Azionari sprint ma novembre ancora in rosso

da Milano

Torna la «voglia di Borsa» tra i risparmiatori italiani. Malgrado novembre sia stato un altro mese negativo per l’industria del risparmio, i fondi di investimento hanno infatti dimostrato i primi segnali di risveglio grazie alla volata dei prodotti azionari: dal profondo rosso di ottobre (meno 654 milioni), lo scorso mese la raccolta ha così limitato le perdite a 64,3 milioni.
Il 2005 si avvia comunque a chiudersi in forte attivo per i fondi (più 7,33 miliardi la raccolta netta nei primi 11 mesi) dopo la débâcle dell’anno precedente (meno 10,49 miliardi). Ad agevolare il recupero di novembre è stato il saldo (1,4 miliardi) degli azionari che hanno fatto segnare la raccolta più elevata dall’ottobre del 2003.

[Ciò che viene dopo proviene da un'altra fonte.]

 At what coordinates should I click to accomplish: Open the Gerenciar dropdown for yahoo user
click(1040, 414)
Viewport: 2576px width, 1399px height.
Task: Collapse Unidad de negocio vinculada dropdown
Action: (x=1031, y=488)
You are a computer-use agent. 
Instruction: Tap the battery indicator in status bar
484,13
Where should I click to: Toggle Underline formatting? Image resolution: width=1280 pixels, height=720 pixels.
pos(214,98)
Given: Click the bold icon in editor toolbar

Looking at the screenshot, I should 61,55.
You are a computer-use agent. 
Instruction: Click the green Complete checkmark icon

A fotografare il settore è stata come di consueto Assogestioni sottolineando anche come sia via via inferiore l’appeal dei fondi obbligazionari (meno 2,43 miliardi la raccolta) che hanno spinto al ribasso il dato complessivo. Prosegue per contro la crescita dei cosiddetti «fondi roundtrip» (in pratica i fondi di diritto estero istituiti da intermediari italiani, che rappresentano il 30,9% del mercato) che hanno segnato una raccolta di 1,88 miliardi (più 16,1 miliardi da dicembre) e un patrimonio di 178,3 miliardi.
Nella classifica per macrocategoria dopo gli azionari figurano i fondi flessibili (620,2 milioni la raccolta) ma cresce a 415,7 milioni anche il saldo dei bilanciati (175 milioni a ottobre) così come quello dei fondi hedge che arriva a 265 milioni. Oltre agli obbligazionari, chiudono invece in negativo, i fondi di liquidità (meno 389,1 milioni) pur in ripresa rispetto al mese precedente. Infine, i fondi aperti hanno chiuso novembre con una raccolta in rialzo ma ancora negativa per 791,2 milioni mentre sono tornati in positivo quelli riservati (più 461,8 milioni).